Payette Brewing and The Nature Conservancy in Idaho Partner Together for
Healthy Forests and Beer’s Main Ingredient—Water!
The Nature Conservancy in Idaho and Payette Brewing this October will celebrate the critical link between healthy forests and beer’s main ingredient: water.
OktoberForest is a campaign to raise awareness for the role healthy forests play in filtering water, beer’s main ingredient. This is the third year of The Nature Conservancy’s OktoberForest campaign, with breweries in more than half the United States participating.
In Idaho, The Nature Conservancy is partnering with Payette Brewing to host a Tree-Via Night on Oct. 11 to highlight the roles of healthy forests and clean water and the need to restore millions of acres of the West’s forests.
The relevance of America’s forests to breweries is clear: 95 percent of beer is water, and more than half of America’s water comes from our forests. America’s forests improve water supplies in many ways. Forests shade streams, lakes, and snow from evaporation; the forest floor helps filter sediment; and tree roots hold soil together so it can store water like a sponge.
Recently forests have become threatened by more severe fires, drought, and increased pest damage. The U.S. Forest Service estimates that about half of its forested lands are in need of restoration in order to maintain natural benefits for people, water, and wildlife.

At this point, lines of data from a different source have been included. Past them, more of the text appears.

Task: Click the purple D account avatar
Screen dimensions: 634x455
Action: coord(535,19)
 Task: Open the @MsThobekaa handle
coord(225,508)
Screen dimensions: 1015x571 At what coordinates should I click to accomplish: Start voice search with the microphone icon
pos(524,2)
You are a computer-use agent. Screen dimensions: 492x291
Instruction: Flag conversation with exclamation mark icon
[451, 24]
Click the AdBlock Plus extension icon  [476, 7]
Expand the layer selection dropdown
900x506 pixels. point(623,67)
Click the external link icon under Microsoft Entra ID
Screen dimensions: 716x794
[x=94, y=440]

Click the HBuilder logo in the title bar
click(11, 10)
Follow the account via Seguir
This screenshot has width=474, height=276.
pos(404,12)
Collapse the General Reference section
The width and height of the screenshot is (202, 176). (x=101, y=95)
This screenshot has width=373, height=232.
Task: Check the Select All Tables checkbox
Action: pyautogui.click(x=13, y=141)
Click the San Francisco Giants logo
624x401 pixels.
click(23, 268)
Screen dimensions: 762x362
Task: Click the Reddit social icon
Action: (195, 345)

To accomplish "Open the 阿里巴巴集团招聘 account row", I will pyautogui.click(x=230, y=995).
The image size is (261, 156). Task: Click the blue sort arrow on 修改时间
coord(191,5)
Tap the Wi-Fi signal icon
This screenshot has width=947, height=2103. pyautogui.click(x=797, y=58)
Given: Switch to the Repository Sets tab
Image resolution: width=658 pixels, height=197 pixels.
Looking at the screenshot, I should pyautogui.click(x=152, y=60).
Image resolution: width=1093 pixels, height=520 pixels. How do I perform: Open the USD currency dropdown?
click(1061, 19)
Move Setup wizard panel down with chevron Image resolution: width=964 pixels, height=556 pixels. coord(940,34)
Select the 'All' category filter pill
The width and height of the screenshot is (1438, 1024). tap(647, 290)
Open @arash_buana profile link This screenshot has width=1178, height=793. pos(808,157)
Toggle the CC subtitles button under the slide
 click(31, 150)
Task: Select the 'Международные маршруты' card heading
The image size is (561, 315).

“As a longtime homebrewer myself, I’m thrilled The Nature Conservancy is partnering with breweries on the OktoberForest campaign,” said Chris Topik, director of The Nature Conservancy’s Restoring America’s Forests program. “The Nature Conservancy has been working to conserve and restore America’s forests for more than 60 years.
It is really satisfying to witness how many breweries around the country pitching in to help conserve beer’s main ingredient, water, and the forests that provide it.”
You can participate in OktoberForest by visiting www.OktoberForest.org:
Text “TREES” to 50555 to donate $5 for the Conservancy’s forest and water conservation efforts in Idaho.
Watch—view a one-minute video highlighting the connections between healthy forests, water, and beer.
Post—your favorite forest and brewery photos to Twitter and Facebook at #OktoberForest
Five Forest Facts:
The United States is home to the world’s oldest, tallest, and most massive trees.
America’s forests generate more than $13 billion in income for businesses and communities.
Our forests provide 1 million square miles of outdoor recreation space for families, campers, hikers, backpackers, hunters, and anglers.
The nation’s nine worst fire years have all come since 2000 (cumulative records starting in 1960). 2015 year was our worst fire year with more than 10 million acres burned; 2017 was our most expensive firefighting year.
Non-native pests have killed more than 150 million trees since 1990.